**INSTRUCCIONES DE TRABAJO**:
A – Copia de la conferencia sobre los fines del mundo el fragmento que va desde «Los portadores del» hasta «junio de 2021.», sin alterar ninguna palabra.
B – Según la conferencia sobre los fines del mundo, ¿qué facultad organizó el congreso en cuya clausura se pronunció?

**TEXTO DE LA PÁGINA**:
Los portadores del fuego. Narrativas posibles sobre un mundo en cenizas

Posapocalíptico

Conferencia de clausura del Congreso Internacional «Los fines del mundo. Textos, contextos, tradiciones y réplicas» de la Facultad de Filología de la Universidad Complutense de Madrid, 4 de junio de 2021.

Me parece muy sugerente el plural del título de este congreso: no se habla del fin del mundo sino de los fines del mundo, no de uno, sino de una serie de finales, lo que apunta más bien a la idea de infinito, de algo que se renueva continuamente.

Seguro que aquí ya se ha hablado de cómo las sociedades primitivas vivían apegadas a los ciclos de la tierra, y al terminar cada año se producía una muerte simbólica y un renacimiento del mundo: de hecho, nosotros aún celebramos el año nuevo con una mentalidad parecida. Esta muerte y resurrección del mundo se experimentaba también a nivel individual o comunitario en los rituales de paso. Según Mircea Eliade: «En el escenario de los ritos iniciáticos, la “muerte” corresponde al regreso temporal al caos. Es la expresión paradigmática del final de un modo de ser: el modo de la ignorancia y la irresponsabilidad infantil».

**DATOS REGISTRADOS**:

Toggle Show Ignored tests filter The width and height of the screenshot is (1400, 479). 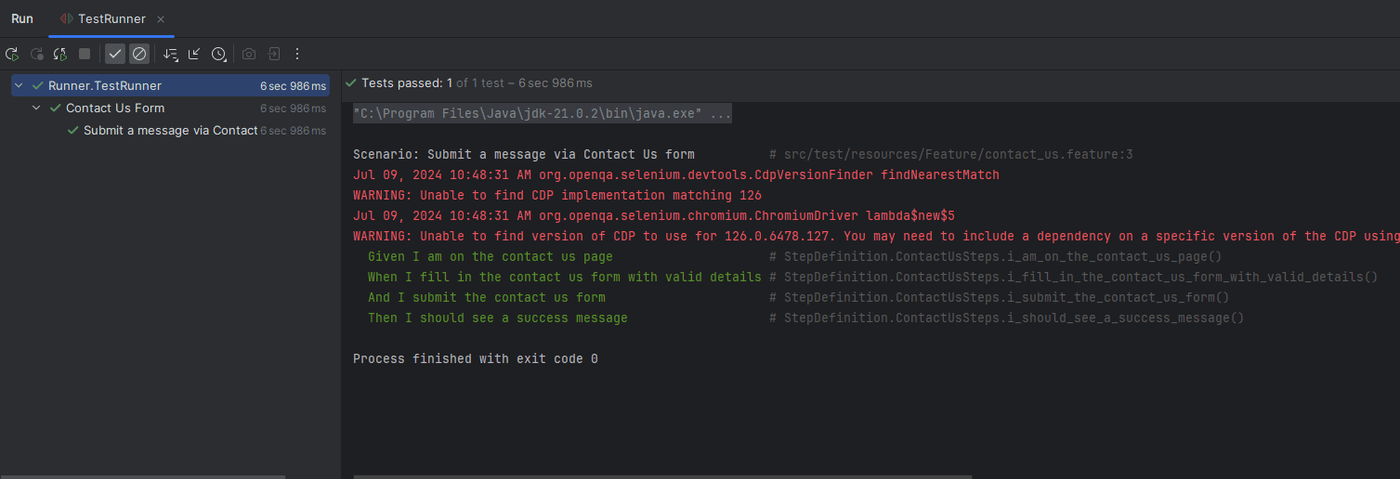coord(139,54)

**RESULTADOS DEL EJERCICIO**:
A –
Los portadores del fuego. Narrativas posibles sobre un mundo en cenizas

Posapocalíptico

Conferencia de clausura del Congreso Internacional «Los fines del mundo. Textos, contextos, tradiciones y réplicas» de la Facultad de Filología de la Universidad Complutense de Madrid, 4 de junio de 2021.

B – La Facultad de Filología de la Universidad Complutense de Madrid.